A rendering of the interior of the Old Bank District Museum.
Courtesy Tom Wiscombe Architecture.

Per the museum’s location in the Bank District, its basement spaces will incorporate more than a half-dozen bank vaults, while the restoration will preserve details like pneumatic delivery tubes and submarine doors. The institution will be spread over the Bank House Garage, the Farmers and Merchants Bank, and the Hellman Building. The roof garden’s first sculpture, created by the Southern California Institute of Architecture (SCI-Arc)—where Wiscombe teaches—will be a steel structure inspired by Lebbeus Woods (who, incidentally, is the subject of a fascinating show at New York’s Drawing Center that closes Sunday).
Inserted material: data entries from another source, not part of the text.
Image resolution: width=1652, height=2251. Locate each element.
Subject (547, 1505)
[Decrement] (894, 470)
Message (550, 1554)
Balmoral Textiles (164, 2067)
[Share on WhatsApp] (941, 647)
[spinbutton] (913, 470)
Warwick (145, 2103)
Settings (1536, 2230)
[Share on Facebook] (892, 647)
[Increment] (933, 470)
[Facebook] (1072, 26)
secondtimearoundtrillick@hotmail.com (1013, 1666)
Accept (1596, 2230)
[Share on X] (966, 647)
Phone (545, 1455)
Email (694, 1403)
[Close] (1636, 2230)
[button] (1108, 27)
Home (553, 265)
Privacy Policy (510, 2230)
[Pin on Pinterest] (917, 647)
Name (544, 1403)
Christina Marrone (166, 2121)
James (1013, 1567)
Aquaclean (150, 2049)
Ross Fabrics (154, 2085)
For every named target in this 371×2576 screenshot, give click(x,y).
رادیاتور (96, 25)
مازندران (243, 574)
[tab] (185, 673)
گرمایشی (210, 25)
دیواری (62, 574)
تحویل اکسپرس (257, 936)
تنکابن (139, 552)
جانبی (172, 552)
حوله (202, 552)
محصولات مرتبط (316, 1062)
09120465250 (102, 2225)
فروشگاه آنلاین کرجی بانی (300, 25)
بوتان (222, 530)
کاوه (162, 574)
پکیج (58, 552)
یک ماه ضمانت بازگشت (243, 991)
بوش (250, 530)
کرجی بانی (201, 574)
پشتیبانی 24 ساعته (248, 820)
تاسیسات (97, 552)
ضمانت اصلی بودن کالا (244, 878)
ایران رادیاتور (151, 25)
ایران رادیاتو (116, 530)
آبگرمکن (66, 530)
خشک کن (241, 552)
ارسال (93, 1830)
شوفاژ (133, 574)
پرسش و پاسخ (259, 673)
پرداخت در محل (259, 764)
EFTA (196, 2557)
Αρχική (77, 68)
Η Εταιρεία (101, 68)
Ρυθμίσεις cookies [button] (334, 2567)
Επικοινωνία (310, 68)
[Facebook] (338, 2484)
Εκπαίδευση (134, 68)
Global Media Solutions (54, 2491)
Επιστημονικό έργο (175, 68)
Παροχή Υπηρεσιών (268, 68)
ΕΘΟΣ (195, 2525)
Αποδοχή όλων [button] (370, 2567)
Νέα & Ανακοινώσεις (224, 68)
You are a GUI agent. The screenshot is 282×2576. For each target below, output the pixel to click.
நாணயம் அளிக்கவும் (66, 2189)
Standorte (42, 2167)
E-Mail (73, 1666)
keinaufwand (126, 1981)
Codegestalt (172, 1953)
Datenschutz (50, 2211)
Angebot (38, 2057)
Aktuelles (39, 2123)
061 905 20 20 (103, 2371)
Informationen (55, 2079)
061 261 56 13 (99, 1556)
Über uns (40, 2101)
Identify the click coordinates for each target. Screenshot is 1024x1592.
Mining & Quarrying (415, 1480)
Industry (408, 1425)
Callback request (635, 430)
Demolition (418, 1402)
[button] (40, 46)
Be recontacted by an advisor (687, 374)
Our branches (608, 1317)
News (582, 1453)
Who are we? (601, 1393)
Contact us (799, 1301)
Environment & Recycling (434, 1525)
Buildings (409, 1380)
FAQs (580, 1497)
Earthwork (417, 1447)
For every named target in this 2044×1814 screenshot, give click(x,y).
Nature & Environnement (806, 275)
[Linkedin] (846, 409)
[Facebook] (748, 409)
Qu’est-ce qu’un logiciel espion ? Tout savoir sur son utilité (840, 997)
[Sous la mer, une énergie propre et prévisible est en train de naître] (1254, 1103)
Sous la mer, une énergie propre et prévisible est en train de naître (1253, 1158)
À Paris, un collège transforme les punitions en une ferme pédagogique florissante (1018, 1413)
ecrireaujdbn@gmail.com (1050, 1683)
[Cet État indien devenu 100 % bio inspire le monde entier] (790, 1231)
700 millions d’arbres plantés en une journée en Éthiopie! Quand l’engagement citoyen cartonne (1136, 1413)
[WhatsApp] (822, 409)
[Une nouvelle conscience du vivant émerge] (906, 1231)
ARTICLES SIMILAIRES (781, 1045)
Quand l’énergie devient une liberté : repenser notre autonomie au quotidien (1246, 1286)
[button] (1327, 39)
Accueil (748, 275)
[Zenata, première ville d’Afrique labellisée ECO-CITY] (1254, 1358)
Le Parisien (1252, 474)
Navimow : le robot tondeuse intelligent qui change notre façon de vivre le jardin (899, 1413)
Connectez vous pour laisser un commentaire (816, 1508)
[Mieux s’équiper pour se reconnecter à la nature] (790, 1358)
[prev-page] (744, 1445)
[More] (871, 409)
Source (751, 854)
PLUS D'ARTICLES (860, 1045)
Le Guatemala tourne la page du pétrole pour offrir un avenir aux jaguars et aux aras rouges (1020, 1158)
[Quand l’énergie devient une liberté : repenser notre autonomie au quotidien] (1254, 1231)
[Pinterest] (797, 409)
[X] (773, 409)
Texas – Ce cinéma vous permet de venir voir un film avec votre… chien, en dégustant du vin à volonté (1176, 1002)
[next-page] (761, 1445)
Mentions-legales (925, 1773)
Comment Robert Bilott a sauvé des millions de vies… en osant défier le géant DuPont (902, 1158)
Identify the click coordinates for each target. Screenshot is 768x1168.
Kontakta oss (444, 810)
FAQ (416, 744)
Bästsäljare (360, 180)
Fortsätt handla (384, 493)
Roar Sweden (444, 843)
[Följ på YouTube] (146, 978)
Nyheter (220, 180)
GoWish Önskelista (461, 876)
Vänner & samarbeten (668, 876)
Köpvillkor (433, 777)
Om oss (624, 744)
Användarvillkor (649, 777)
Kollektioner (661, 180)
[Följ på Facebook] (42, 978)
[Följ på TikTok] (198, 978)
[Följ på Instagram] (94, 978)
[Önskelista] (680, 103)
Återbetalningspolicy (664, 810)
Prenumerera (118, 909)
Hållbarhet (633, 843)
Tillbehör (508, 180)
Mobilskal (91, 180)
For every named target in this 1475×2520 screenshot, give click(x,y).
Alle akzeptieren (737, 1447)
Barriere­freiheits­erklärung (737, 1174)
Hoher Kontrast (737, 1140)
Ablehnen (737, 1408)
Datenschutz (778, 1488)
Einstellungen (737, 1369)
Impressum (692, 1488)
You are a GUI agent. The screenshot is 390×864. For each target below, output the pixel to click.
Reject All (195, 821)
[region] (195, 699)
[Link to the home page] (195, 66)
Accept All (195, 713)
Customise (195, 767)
As far as how and when the institution will get built, the process of creating a museum board has not yet begun, but Gilmore and his partner Jerri Perrone will fund its initial construction. Demolition inside the buildings is due to begin in July 2014, with construction getting underway in 2015, and completion slated for 2017. Plans for the museum show it occupying the bottom and top levels of the three buildings, with no specific plans outlined for the many floors in between, but given Gilmore’s day job—his website boasts “Gilmore has been a driving force in the redevelopment of Los Angeles’ urban spaces and a major catalyst for Downtown’s revival and great residential boom”—high-end condos seem like a safe bet.